Choosing twelve stories was enormous fun, and got me thinking about our impulse to carve experience into slivers of narrative. We hear stories – more or less true – in jokes, political speeches, TV ads. And if we could listen in, we’d overhear them in therapy lounges, confessionals, beds where lovers lie.
I thought about pointing to this heterogeneity by including ‘Raised on Robbery’, Joni Mitchell’s story about an attempted seduction via story. Or ‘John Allyn Smith Sails’ by the band Okkervil River, a retelling of the poet John Berryman’s suicide (which a popular streaming service tells me I listened to an appropriate 77 times last year). Or one of Adrian Tomine’s graphic stories from Killing and Dying, or a short film from Kieslowski’s Decalogue. Or, at a stretch, James Wood’s critical essay ‘Serious Noticing’, a story about re-reading which, I confess, I’ve always preferred to the Chekhov tale it’s largely about.

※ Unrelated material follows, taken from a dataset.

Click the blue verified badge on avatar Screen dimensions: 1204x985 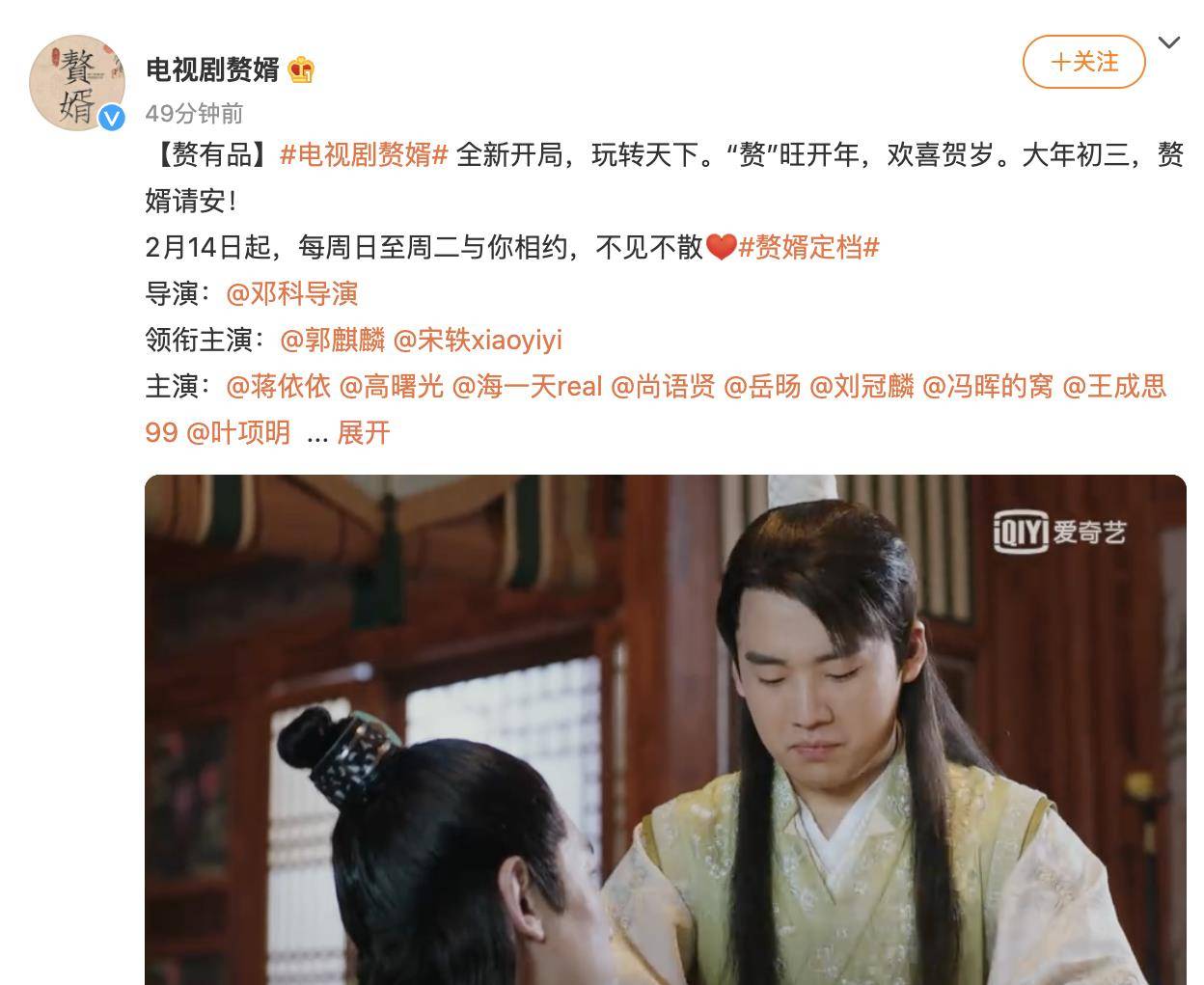[x=113, y=118]
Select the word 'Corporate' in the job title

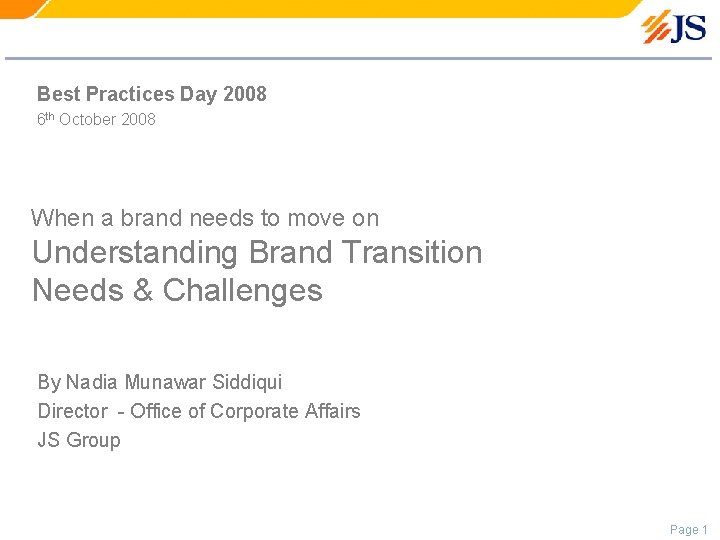(x=254, y=412)
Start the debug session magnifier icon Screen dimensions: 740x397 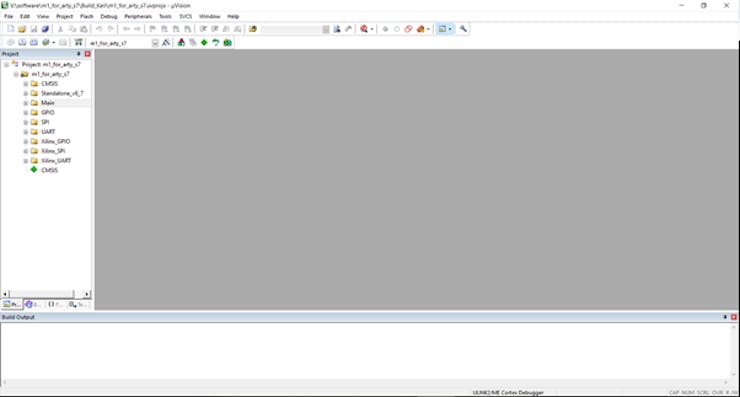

Which is all to say that – although there are books about three- and five-act narrative structure, and the seven basic plots – the faculty that allows us to tell and understand stories is surely innate, and can be found wherever you look.
So even though I finally decided to stick – with two exceptions – to the established literary genre known as the ‘short story’, thinking about narrative as an inborn instinct helped me understand why I love these pieces. It’s not that they’re the greatest stories ever written: I’d be willing to contend that some of them are, but that list would have to include ‘The Dead’, ‘Metamorphosis’ and something by Alice Munro. Are they my favourites? It would depend which day you asked me. It’s just that, when I read them for this piece – even when I couldn’t easily articulate why I found them so moving, or funny, or beautiful, or disconcerting – they seemed the work of born storytellers. They just landed somehow, and made me want to tell you about them.